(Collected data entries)
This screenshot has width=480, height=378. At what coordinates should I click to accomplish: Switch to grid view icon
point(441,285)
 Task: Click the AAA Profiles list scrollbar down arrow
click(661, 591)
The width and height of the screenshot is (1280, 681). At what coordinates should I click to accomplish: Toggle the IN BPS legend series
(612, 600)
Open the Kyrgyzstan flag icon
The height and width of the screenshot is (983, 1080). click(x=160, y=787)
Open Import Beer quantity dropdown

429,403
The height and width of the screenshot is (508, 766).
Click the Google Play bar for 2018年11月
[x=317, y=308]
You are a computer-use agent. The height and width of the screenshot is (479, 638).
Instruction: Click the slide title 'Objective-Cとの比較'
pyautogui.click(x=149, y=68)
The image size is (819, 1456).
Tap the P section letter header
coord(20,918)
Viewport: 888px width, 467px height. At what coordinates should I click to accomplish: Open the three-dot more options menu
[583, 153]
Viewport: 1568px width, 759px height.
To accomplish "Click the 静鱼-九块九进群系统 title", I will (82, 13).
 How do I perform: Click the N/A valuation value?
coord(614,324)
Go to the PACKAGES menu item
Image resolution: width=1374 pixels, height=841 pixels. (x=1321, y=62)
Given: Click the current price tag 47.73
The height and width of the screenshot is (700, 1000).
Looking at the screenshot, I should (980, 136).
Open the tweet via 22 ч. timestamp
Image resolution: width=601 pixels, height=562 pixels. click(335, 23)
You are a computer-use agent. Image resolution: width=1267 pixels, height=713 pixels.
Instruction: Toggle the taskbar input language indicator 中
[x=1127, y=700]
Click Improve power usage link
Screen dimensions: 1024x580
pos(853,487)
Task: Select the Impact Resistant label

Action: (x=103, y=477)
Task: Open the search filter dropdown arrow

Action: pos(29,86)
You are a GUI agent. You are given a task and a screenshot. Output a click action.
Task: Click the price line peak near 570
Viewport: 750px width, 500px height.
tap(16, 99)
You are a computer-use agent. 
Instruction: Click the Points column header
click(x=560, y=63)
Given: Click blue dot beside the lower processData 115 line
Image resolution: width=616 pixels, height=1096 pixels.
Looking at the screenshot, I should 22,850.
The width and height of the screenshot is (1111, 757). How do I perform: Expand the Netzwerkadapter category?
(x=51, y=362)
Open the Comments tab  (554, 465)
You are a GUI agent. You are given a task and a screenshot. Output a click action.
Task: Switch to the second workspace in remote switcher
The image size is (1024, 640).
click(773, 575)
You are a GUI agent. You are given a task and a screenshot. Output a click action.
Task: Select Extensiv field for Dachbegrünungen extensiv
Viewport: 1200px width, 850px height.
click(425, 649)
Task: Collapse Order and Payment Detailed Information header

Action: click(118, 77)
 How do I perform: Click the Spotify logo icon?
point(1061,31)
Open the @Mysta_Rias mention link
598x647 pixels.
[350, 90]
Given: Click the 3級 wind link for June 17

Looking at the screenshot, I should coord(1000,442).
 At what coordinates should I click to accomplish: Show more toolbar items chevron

Exercise: Each line above from the one with "Instruction: Click the Points column header" up to and including the one with "Task: Switch to" must be set down exactly, and no line outside that span may appear.

Problem solution:
Instruction: Click the Points column header
click(x=560, y=63)
Given: Click blue dot beside the lower processData 115 line
Image resolution: width=616 pixels, height=1096 pixels.
Looking at the screenshot, I should 22,850.
The width and height of the screenshot is (1111, 757). How do I perform: Expand the Netzwerkadapter category?
(x=51, y=362)
Open the Comments tab  (554, 465)
You are a GUI agent. You are given a task and a screenshot. Output a click action.
Task: Switch to the second workspace in remote switcher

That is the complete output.